Literary Career
His first publication was an Epistle to ... Lord Lansdoune (1713). It was followed by a Poem on the Last Day (1713), dedicated to Queen Anne; The Force of Religion: or Vanquished Love (1714), a poem on the execution of Lady Jane Grey and her husband, dedicated to the Countess of Salisbury; and an epistle to Joseph Addison, On the late Queen's Death and His Majesty's Accession to the Throne (1714), in which he rushed to praise the new king. The fulsome style of the dedications jars with the pious tone of the poems, and they are omitted from his own edition of his works.
About this time he came into contact with Philip, Duke of Wharton, whom he accompanied to Dublin in 1717. In 1719 his play, Busiris was produced at Drury Lane, and in 1721 his Revenge. The latter play was dedicated to Wharton, to whom it owed, said Young, its "most beautiful incident." Wharton promised him two annuities of £100 each and a sum of £600 in consideration of his expenses as a candidate for parliamentary election at Cirencester. In view of these promises Young refused two livings in the gift of All Souls' College, Oxford, and sacrificed a life annuity offered by the Marquess of Exeter if he would act as tutor to his son.

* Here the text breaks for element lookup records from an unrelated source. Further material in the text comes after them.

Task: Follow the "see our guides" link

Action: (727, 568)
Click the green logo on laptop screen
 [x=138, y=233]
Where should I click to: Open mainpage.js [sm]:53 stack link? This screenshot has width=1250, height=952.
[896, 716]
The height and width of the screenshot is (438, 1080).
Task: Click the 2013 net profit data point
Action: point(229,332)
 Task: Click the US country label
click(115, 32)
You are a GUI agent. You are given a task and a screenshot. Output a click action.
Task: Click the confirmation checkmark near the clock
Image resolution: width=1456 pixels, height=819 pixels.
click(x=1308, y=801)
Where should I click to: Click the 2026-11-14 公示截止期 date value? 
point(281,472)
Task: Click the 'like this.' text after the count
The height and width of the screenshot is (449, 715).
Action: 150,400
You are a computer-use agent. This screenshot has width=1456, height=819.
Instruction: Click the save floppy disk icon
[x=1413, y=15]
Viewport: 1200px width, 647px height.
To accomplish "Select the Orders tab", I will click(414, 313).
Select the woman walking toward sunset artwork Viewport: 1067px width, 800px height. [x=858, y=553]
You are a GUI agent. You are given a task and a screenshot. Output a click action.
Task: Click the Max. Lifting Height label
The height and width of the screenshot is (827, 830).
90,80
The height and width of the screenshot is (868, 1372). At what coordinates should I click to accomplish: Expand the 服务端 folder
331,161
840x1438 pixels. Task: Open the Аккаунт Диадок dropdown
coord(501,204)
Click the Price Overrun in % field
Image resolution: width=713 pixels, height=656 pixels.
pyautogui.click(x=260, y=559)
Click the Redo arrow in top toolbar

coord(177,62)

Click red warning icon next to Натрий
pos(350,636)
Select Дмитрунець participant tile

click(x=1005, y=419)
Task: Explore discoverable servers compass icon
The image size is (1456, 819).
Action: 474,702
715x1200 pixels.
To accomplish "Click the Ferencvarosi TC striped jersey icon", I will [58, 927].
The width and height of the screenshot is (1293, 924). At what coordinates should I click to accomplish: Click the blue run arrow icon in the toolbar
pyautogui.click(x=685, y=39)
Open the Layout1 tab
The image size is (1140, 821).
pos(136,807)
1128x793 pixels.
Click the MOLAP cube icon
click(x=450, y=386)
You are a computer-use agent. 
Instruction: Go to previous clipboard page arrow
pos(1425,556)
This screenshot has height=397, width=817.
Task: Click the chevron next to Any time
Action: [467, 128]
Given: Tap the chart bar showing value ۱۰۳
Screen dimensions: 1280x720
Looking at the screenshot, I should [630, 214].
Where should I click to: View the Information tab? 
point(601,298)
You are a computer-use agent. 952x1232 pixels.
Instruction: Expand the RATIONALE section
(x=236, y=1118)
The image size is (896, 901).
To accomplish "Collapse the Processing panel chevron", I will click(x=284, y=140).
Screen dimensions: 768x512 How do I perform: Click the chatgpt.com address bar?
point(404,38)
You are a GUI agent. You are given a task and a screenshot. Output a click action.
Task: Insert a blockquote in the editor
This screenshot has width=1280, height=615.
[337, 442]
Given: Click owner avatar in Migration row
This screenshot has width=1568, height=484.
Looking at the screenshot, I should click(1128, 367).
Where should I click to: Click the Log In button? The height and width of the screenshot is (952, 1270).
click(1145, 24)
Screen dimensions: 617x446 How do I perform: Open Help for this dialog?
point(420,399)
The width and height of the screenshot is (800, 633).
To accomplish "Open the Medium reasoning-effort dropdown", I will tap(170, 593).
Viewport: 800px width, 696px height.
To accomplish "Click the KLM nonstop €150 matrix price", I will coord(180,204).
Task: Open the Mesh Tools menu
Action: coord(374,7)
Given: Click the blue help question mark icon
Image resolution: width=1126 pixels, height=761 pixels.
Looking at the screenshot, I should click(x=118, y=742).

Wharton failed to discharge his obligations, and Young, who pleaded his case before Lord Chancellor Hardwicke in 1740, gained the annuity but not the £600. Between 1725 and 1728 Young published a series of seven satires on The Universal Passion. They were dedicated to the Duke of Dorset, George Bubb Dodington, Sir Spencer Compton, Lady Elizabeth Germain and Sir Robert Walpole, and were collected in 1728 as Love of Fame, the Universal Passion. This is qualified by Samuel Johnson as a "very great performance," and abounds in striking and pithy couplets. Herbert Croft asserted that Young made £3000 by his satires, which compensated losses he had suffered in the South Sea Bubble. In 1726 he received, through Walpole, a pension of £200 a year. To the end of his life he continued to seek preferment, but the king regarded his pension as an adequate settlement.
Young, living in a time when patronage was slowly fading out, was notable for urgently seeking patronage for his poetry, his theatrical works, and his career in the church: he failed in each area. He never received the degree of patronage that he felt his work had earned, largely because he picked patrons whose fortunes were about to turn downward.
Though his praise was often unearned, often fulsome, he could write, "False praises are the whoredoms of the pen / And prostitute fair fame to worthless men."
In 1728 Young became a royal chaplain, and in 1730 he obtained the college living of Welwyn, Hertfordshire. In 1731 he married Lady Elizabeth Lee, daughter of the 1st Earl of Lichfield. Her daughter, by a former marriage with her cousin Francis Lee, married Henry Temple, son of the 1st Viscount Palmerston. Mrs Temple died at Lyons in 1736 on her way to Nice. Her husband and Lady Elizabeth Young died in 1740. These successive deaths are supposed to be the events referred to in the Night Thoughts as taking place "ere thrice yon moon had filled her horn."